> **Collected data**

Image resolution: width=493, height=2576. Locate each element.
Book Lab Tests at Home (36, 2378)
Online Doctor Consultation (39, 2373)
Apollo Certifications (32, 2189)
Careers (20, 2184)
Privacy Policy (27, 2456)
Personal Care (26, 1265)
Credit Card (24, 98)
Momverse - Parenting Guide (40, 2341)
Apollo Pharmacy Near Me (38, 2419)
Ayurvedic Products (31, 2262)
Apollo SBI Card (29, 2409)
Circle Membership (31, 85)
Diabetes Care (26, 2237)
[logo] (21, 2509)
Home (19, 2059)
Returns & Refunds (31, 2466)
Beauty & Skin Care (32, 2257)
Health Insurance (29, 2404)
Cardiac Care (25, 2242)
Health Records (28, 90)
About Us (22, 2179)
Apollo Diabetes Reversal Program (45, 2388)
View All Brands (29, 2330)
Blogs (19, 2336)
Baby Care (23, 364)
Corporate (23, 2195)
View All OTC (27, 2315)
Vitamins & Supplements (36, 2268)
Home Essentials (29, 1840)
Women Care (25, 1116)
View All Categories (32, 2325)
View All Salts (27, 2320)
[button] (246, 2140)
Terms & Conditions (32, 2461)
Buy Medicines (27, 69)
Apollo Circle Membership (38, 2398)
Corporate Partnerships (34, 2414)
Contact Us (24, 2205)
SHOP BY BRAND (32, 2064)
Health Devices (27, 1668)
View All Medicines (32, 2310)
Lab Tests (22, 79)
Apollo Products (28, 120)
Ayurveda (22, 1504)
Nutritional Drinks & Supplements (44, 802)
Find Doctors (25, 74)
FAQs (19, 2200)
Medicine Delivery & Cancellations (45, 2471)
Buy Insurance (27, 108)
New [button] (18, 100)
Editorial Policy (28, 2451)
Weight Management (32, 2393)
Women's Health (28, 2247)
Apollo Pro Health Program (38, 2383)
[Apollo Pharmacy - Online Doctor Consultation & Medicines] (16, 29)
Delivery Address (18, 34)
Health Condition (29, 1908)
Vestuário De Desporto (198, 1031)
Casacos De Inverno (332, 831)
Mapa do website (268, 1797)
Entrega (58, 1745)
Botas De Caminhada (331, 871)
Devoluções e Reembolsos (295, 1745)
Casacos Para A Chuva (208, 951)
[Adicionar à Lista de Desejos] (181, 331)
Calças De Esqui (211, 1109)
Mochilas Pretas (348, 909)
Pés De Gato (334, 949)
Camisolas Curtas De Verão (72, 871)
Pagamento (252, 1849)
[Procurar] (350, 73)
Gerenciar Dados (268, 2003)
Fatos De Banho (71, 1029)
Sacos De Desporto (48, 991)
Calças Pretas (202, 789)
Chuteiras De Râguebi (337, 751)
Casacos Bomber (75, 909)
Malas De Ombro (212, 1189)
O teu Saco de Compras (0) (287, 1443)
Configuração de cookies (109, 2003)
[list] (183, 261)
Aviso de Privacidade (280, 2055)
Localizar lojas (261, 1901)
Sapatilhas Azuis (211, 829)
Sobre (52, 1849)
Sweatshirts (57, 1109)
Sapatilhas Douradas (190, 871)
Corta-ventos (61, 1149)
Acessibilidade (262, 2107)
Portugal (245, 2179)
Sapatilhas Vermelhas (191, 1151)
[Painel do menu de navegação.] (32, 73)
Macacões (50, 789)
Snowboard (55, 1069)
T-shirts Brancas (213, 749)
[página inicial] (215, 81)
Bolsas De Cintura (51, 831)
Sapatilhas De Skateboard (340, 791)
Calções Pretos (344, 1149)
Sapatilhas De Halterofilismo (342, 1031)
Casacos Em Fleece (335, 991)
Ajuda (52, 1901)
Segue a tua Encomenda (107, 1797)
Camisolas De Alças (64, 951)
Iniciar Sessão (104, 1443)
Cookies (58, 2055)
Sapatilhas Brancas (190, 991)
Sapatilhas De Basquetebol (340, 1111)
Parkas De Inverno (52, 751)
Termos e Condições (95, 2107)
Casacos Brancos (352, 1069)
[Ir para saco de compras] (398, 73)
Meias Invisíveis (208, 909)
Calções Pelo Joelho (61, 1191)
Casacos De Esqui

> **Problem requirements**
All lines from the one containing "Calças Pretas (202, 789)" to the end of the records, both ends included, should be printed exactly and on their own.

> **Task solution**
Calças Pretas (202, 789)
Chuteiras De Râguebi (337, 751)
Casacos Bomber (75, 909)
Malas De Ombro (212, 1189)
O teu Saco de Compras (0) (287, 1443)
Configuração de cookies (109, 2003)
[list] (183, 261)
Aviso de Privacidade (280, 2055)
Localizar lojas (261, 1901)
Sapatilhas Azuis (211, 829)
Sobre (52, 1849)
Sweatshirts (57, 1109)
Sapatilhas Douradas (190, 871)
Corta-ventos (61, 1149)
Acessibilidade (262, 2107)
Portugal (245, 2179)
Sapatilhas Vermelhas (191, 1151)
[Painel do menu de navegação.] (32, 73)
Macacões (50, 789)
Snowboard (55, 1069)
T-shirts Brancas (213, 749)
[página inicial] (215, 81)
Bolsas De Cintura (51, 831)
Sapatilhas De Skateboard (340, 791)
Calções Pretos (344, 1149)
Sapatilhas De Halterofilismo (342, 1031)
Casacos Em Fleece (335, 991)
Ajuda (52, 1901)
Segue a tua Encomenda (107, 1797)
Camisolas De Alças (64, 951)
Iniciar Sessão (104, 1443)
Cookies (58, 2055)
Sapatilhas Brancas (190, 991)
Sapatilhas De Basquetebol (340, 1111)
Parkas De Inverno (52, 751)
Termos e Condições (95, 2107)
Casacos Brancos (352, 1069)
[Ir para saco de compras] (398, 73)
Meias Invisíveis (208, 909)
Calções Pelo Joelho (61, 1191)
Casacos De Esqui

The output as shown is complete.